» Your objective:
Your answer must be a single number: how many lines in the records below contain the word "приготовить".

[[ Recorded data, beginning ]]

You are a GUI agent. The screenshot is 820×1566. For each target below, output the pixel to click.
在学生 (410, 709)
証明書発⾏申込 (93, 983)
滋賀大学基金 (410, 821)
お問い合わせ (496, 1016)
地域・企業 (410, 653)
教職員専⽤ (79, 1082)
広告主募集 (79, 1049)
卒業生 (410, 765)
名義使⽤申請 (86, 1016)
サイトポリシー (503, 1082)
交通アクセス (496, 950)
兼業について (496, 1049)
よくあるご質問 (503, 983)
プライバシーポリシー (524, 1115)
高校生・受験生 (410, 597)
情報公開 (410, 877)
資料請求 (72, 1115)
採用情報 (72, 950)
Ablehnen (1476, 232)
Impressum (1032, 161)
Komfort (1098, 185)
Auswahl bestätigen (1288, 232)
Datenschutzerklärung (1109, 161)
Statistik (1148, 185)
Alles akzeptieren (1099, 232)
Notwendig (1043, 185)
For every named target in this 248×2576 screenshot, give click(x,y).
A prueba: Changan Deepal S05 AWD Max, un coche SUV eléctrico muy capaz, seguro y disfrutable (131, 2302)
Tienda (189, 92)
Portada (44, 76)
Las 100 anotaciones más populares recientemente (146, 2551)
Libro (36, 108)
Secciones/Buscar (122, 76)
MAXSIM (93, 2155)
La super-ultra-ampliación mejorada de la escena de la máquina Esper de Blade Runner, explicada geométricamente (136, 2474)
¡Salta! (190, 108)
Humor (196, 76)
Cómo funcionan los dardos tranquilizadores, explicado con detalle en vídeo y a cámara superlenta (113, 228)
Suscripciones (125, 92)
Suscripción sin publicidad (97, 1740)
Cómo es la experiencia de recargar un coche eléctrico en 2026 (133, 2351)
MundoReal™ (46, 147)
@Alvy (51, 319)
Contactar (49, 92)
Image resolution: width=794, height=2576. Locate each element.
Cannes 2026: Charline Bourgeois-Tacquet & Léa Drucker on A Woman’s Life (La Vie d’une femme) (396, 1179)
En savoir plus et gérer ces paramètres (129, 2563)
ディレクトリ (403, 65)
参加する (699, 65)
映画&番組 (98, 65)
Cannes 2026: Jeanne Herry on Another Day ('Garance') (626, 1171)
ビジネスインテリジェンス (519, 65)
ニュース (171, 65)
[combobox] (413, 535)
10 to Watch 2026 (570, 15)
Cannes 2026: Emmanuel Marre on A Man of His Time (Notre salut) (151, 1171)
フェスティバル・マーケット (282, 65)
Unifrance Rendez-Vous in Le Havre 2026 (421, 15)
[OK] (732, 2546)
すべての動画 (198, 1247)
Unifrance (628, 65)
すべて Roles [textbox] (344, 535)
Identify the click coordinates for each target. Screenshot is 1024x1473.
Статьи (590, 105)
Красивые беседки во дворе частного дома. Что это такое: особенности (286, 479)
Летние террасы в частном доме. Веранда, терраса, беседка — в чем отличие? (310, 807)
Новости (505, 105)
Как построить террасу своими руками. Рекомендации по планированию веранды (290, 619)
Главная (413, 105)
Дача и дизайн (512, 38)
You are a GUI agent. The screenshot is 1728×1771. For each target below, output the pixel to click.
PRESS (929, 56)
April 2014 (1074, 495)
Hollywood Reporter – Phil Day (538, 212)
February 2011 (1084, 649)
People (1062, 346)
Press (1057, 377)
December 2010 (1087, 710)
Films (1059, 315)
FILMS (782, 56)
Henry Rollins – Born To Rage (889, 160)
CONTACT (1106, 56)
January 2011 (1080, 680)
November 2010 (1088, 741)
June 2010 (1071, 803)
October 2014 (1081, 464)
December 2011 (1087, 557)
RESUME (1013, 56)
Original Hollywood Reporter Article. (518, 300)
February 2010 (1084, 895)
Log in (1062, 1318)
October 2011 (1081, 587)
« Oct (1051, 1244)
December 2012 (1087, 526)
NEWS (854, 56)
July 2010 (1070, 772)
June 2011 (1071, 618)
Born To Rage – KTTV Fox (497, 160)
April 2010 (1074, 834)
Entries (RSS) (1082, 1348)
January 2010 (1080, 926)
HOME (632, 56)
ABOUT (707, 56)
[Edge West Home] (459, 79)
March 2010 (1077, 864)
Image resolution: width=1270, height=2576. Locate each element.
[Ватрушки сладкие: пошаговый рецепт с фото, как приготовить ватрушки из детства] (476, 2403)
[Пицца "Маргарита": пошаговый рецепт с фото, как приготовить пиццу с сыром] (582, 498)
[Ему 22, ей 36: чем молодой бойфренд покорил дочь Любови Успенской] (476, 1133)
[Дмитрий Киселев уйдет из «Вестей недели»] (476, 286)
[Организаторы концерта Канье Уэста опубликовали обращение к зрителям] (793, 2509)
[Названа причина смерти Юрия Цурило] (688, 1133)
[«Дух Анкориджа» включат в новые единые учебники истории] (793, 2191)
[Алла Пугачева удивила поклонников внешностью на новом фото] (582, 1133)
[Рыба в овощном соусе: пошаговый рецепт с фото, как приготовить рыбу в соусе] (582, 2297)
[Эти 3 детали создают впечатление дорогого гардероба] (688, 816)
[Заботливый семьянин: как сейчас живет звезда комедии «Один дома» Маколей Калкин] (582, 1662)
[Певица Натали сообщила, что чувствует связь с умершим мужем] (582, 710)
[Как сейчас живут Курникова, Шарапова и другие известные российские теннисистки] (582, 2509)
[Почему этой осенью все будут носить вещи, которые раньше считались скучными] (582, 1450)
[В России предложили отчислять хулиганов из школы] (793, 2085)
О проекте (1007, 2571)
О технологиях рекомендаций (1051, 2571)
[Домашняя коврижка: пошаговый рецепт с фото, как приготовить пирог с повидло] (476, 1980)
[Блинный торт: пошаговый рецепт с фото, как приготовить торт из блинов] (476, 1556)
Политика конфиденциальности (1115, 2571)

[[ Recorded data, end ]]

» Answer to this exercise:
5